== DATASET ROWS ==
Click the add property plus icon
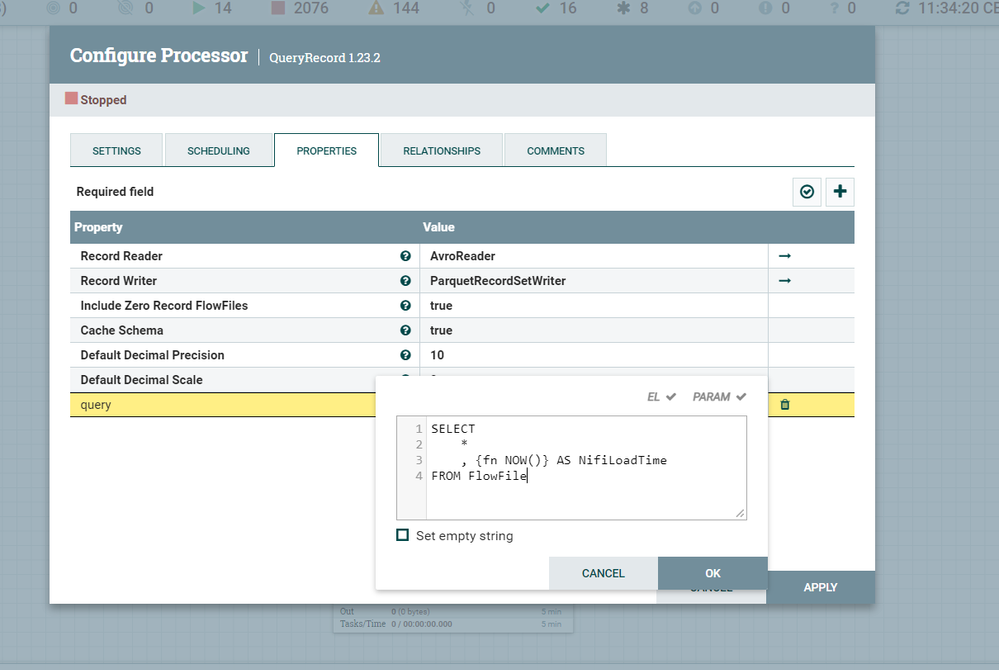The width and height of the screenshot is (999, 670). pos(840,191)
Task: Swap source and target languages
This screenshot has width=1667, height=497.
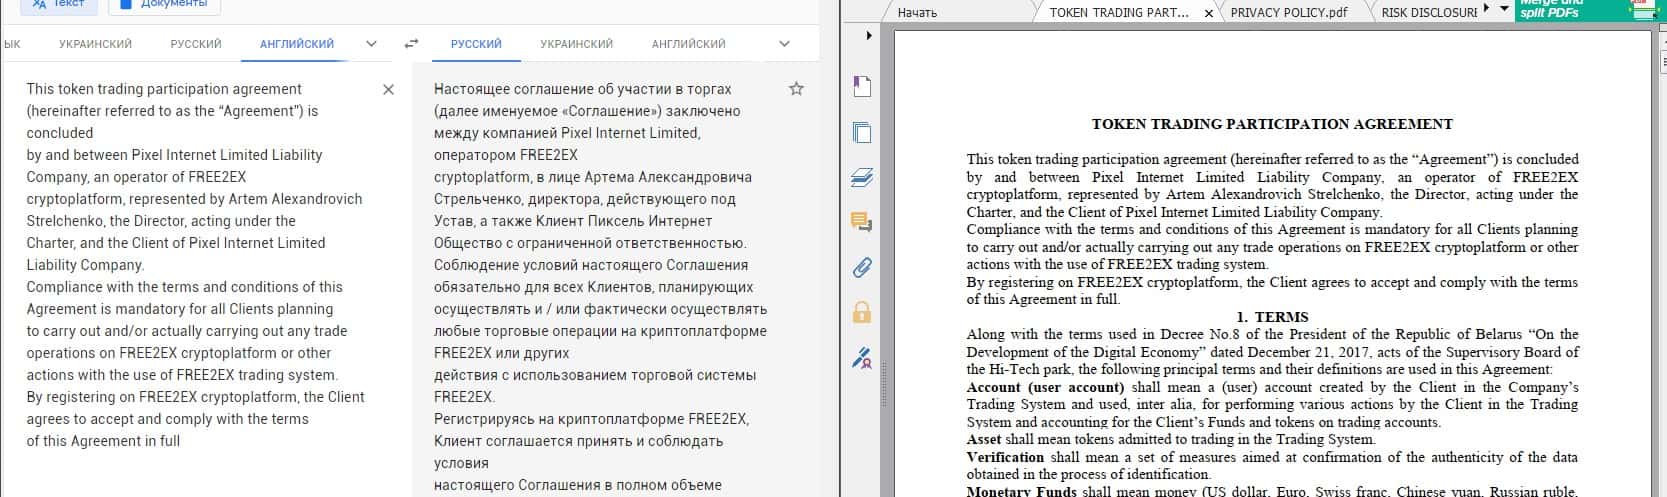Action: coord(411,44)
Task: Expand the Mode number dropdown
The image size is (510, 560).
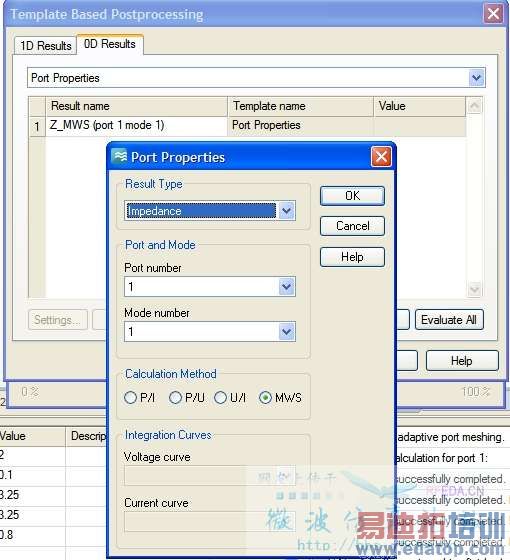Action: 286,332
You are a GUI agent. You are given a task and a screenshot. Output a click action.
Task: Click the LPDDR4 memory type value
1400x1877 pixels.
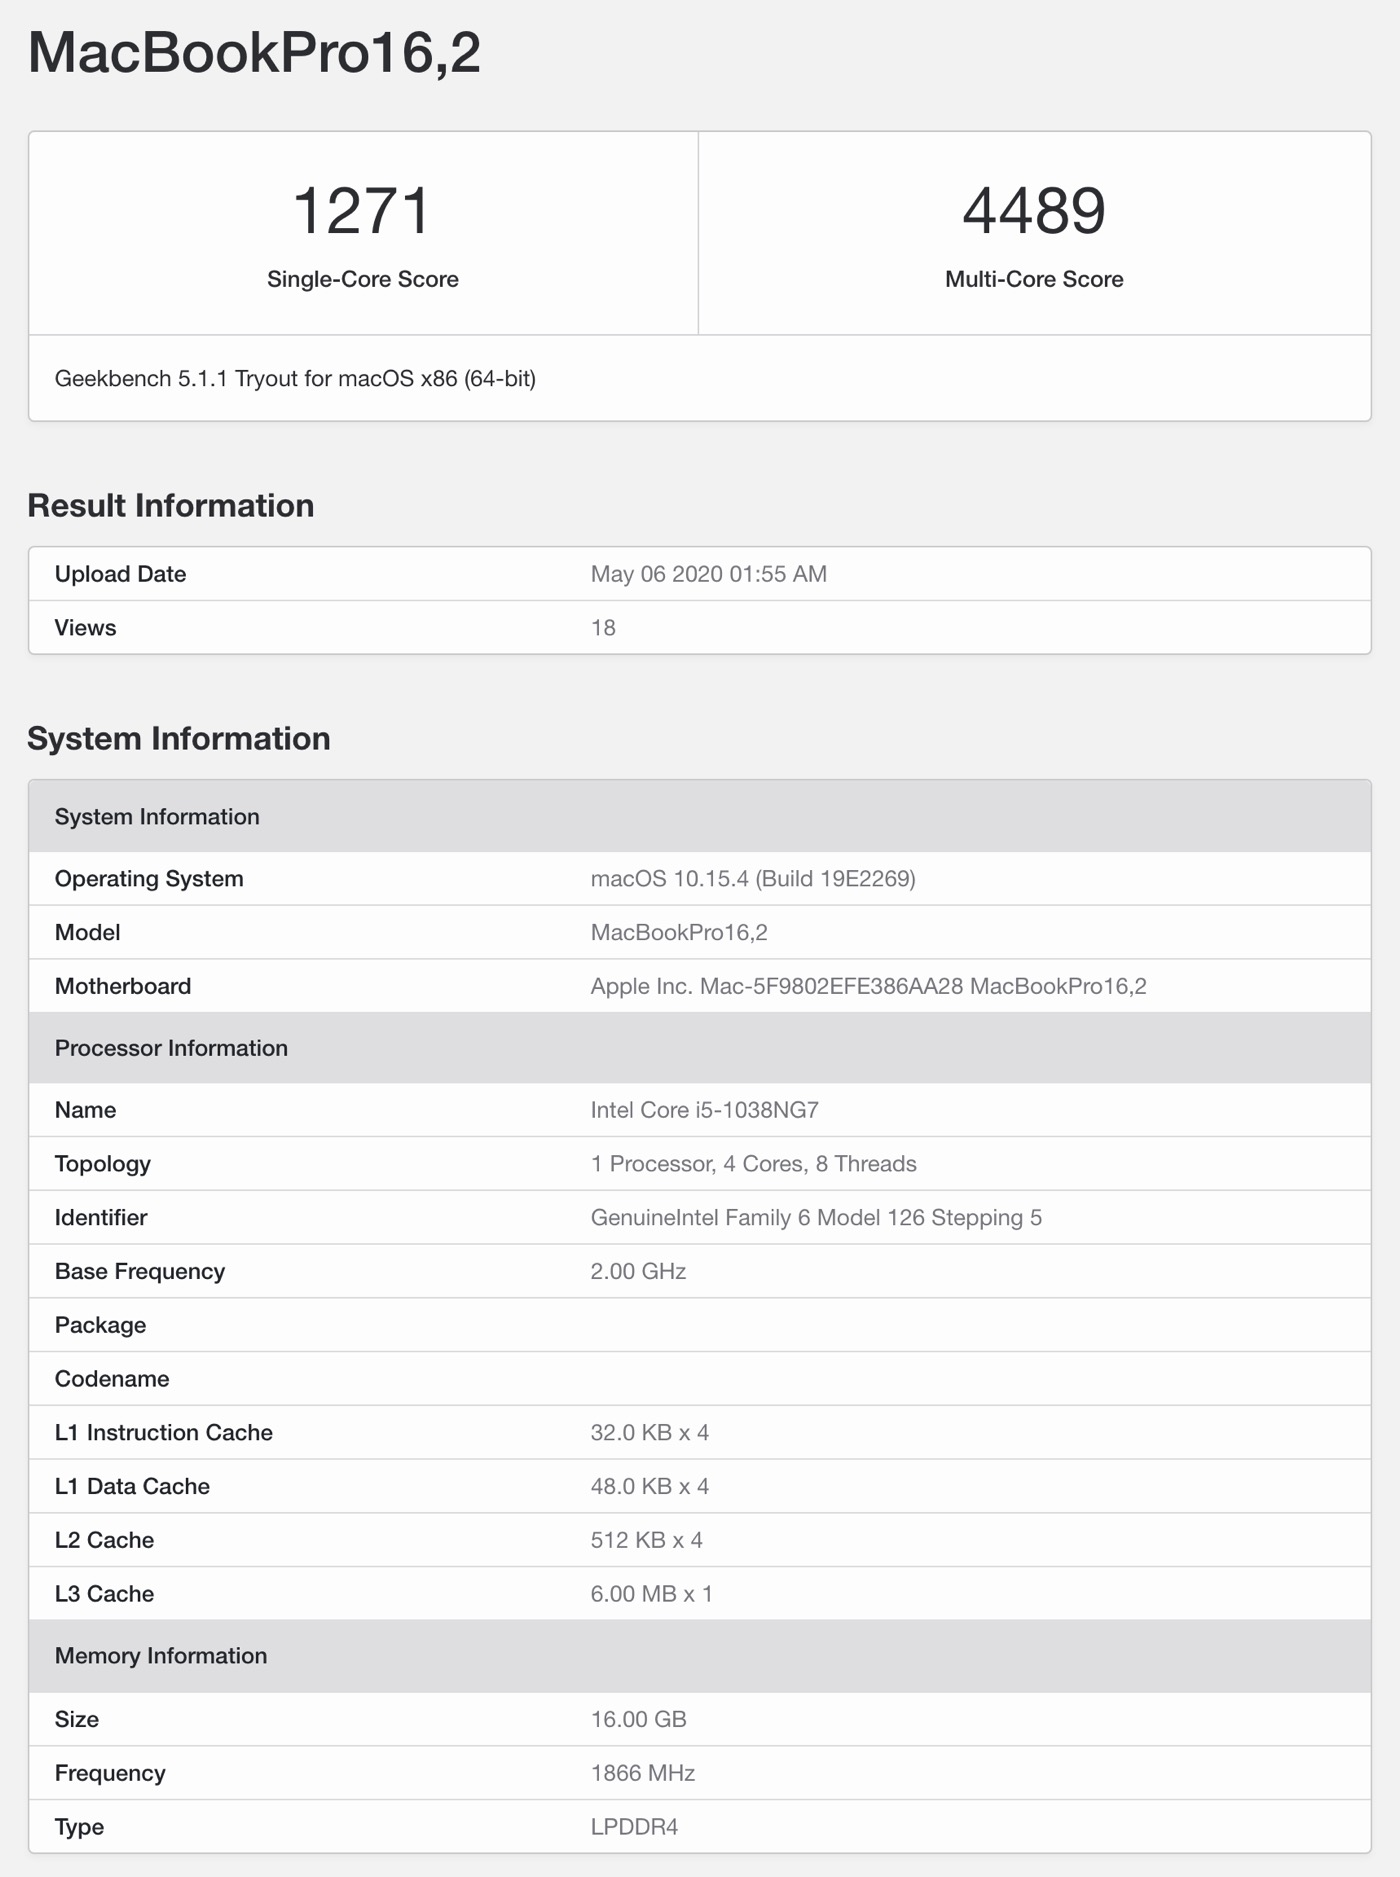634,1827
===
== DATASET ROWS ==
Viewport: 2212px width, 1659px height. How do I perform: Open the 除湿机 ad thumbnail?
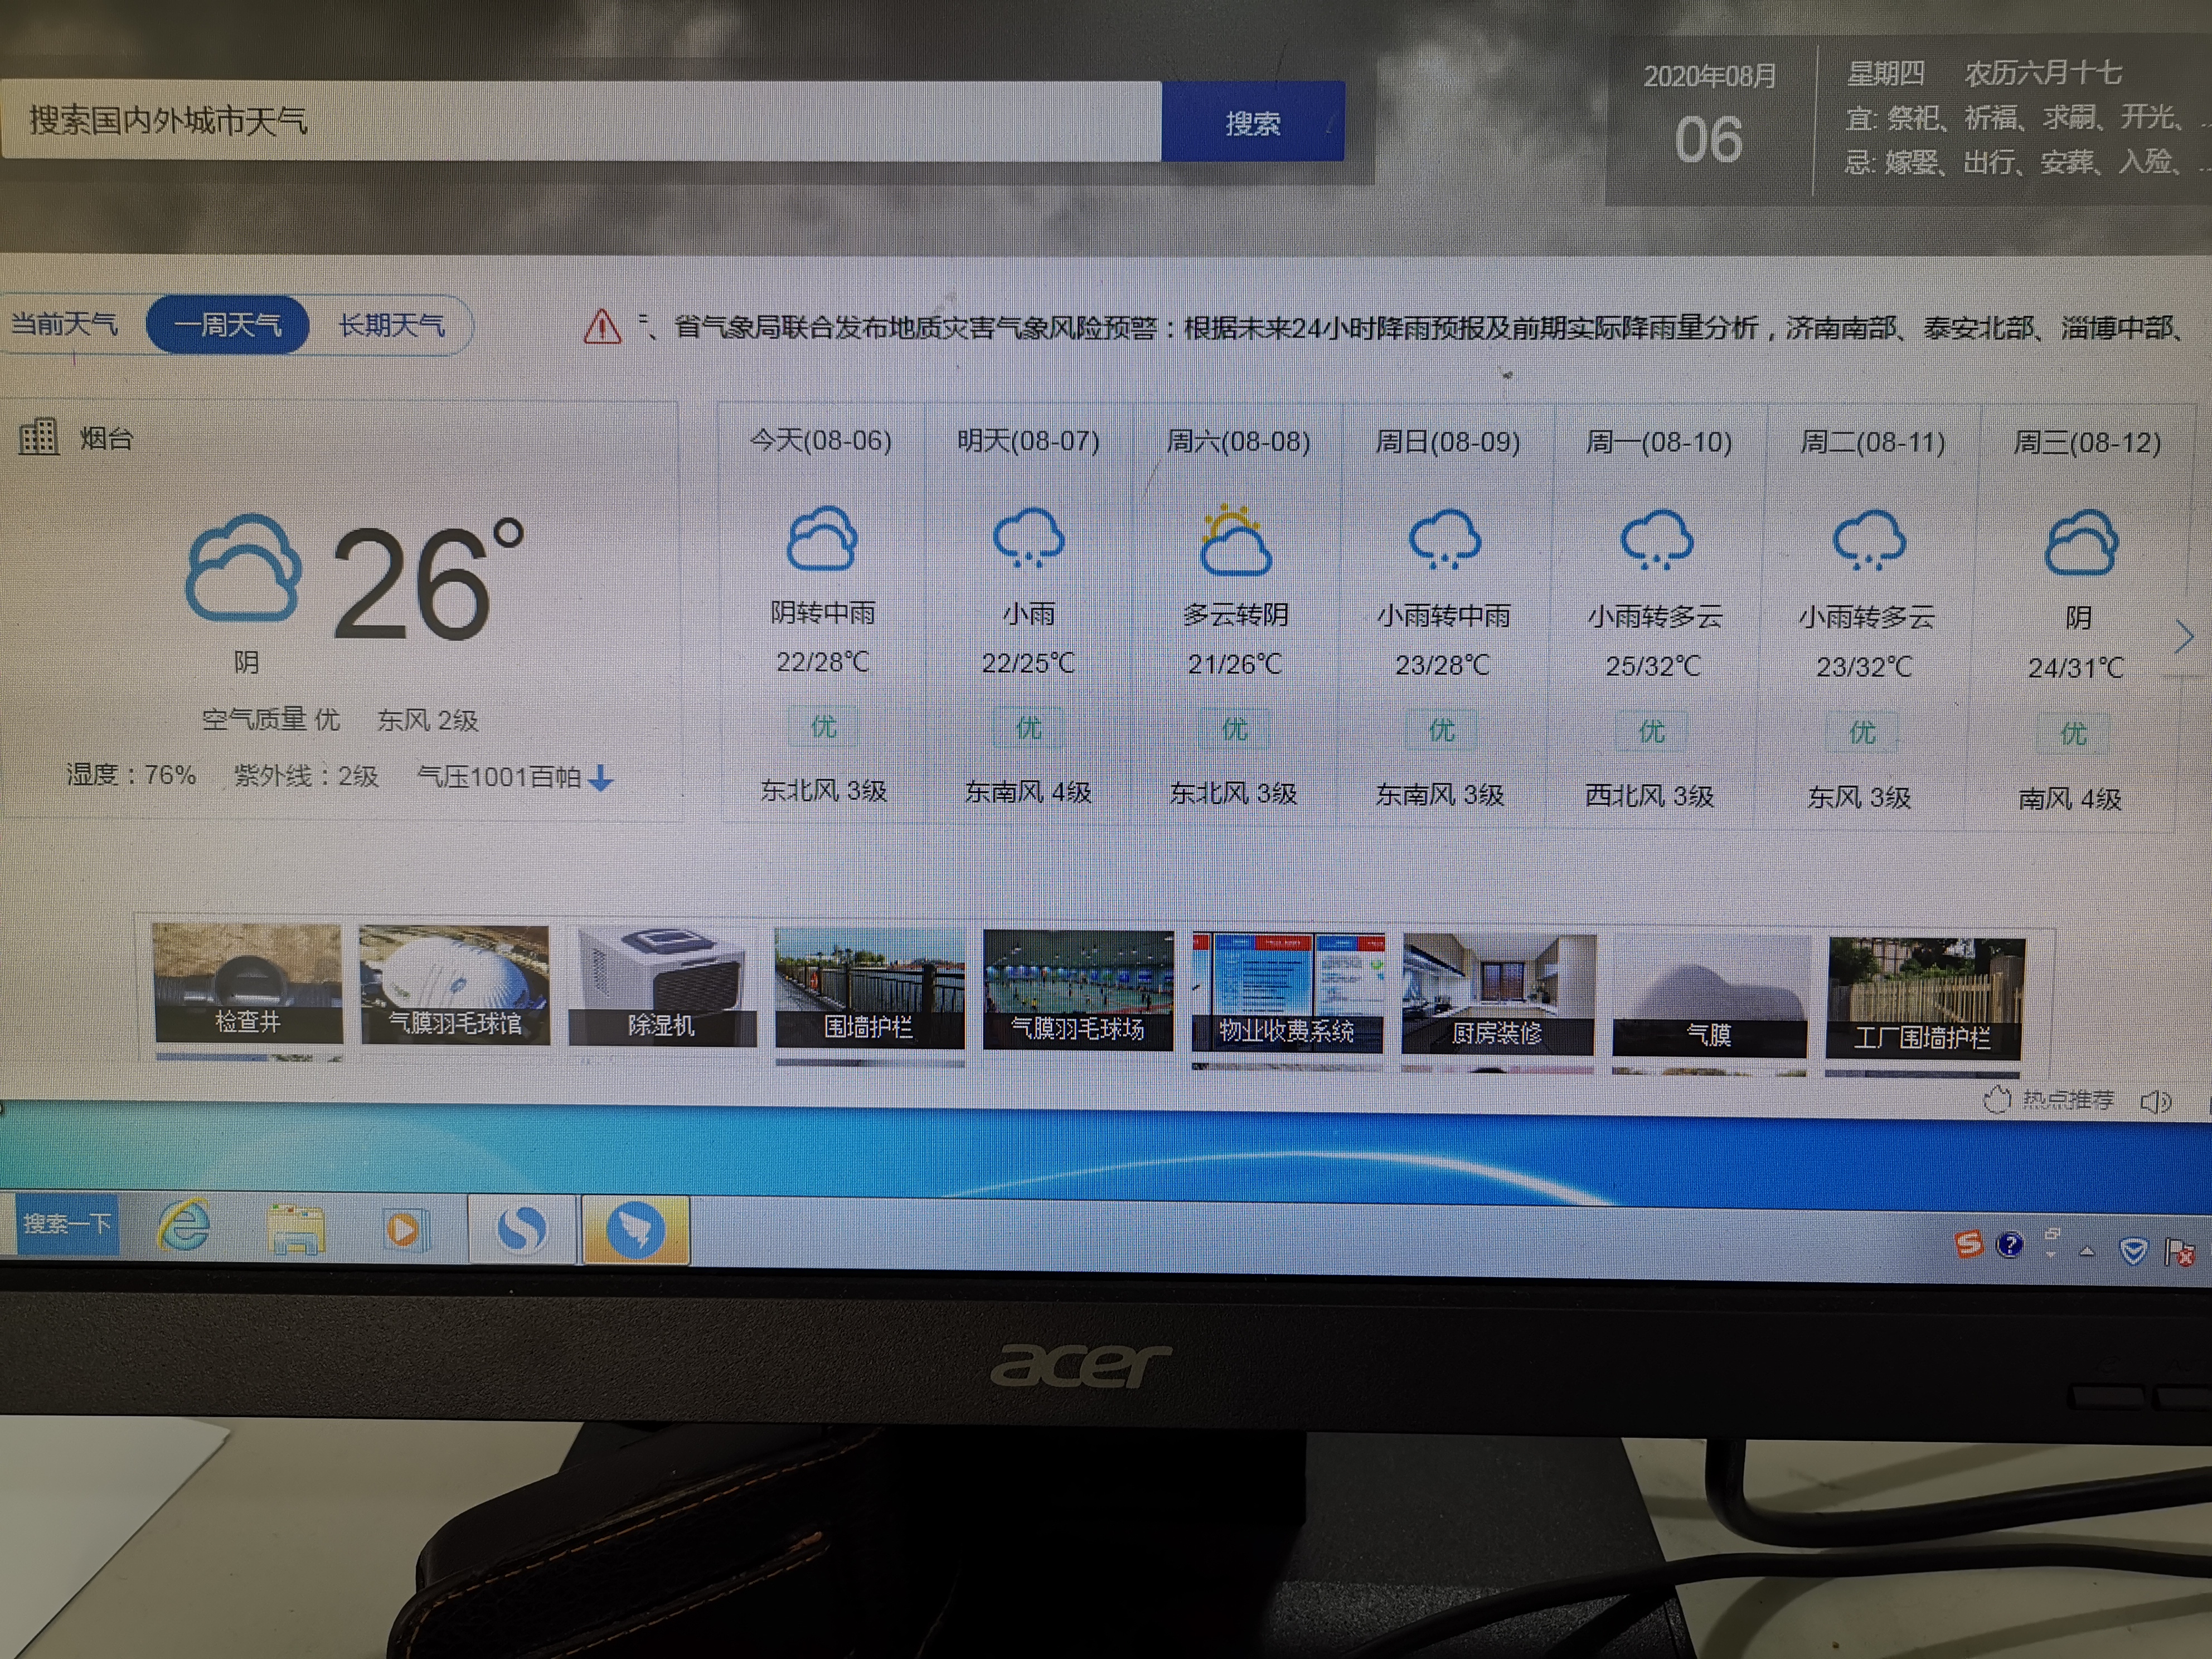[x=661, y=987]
===
WHAT IS ASKED —
Render the entries from the line with "Task: Swap source and target languages" up to and including the line with "Action: 286,332" as a Markdown table with the columns Row and Line, one numbered row per line. Skip blank lines, and leave the pictures out of the answer.

RESULT FOR THIS TASK —
| Row | Line |
|---|---|
| 1 | Task: Swap source and target languages |
| 2 | This screenshot has width=1667, height=497. |
| 3 | Action: coord(411,44) |
| 4 | Task: Expand the Mode number dropdown |
| 5 | The image size is (510, 560). |
| 6 | Action: 286,332 |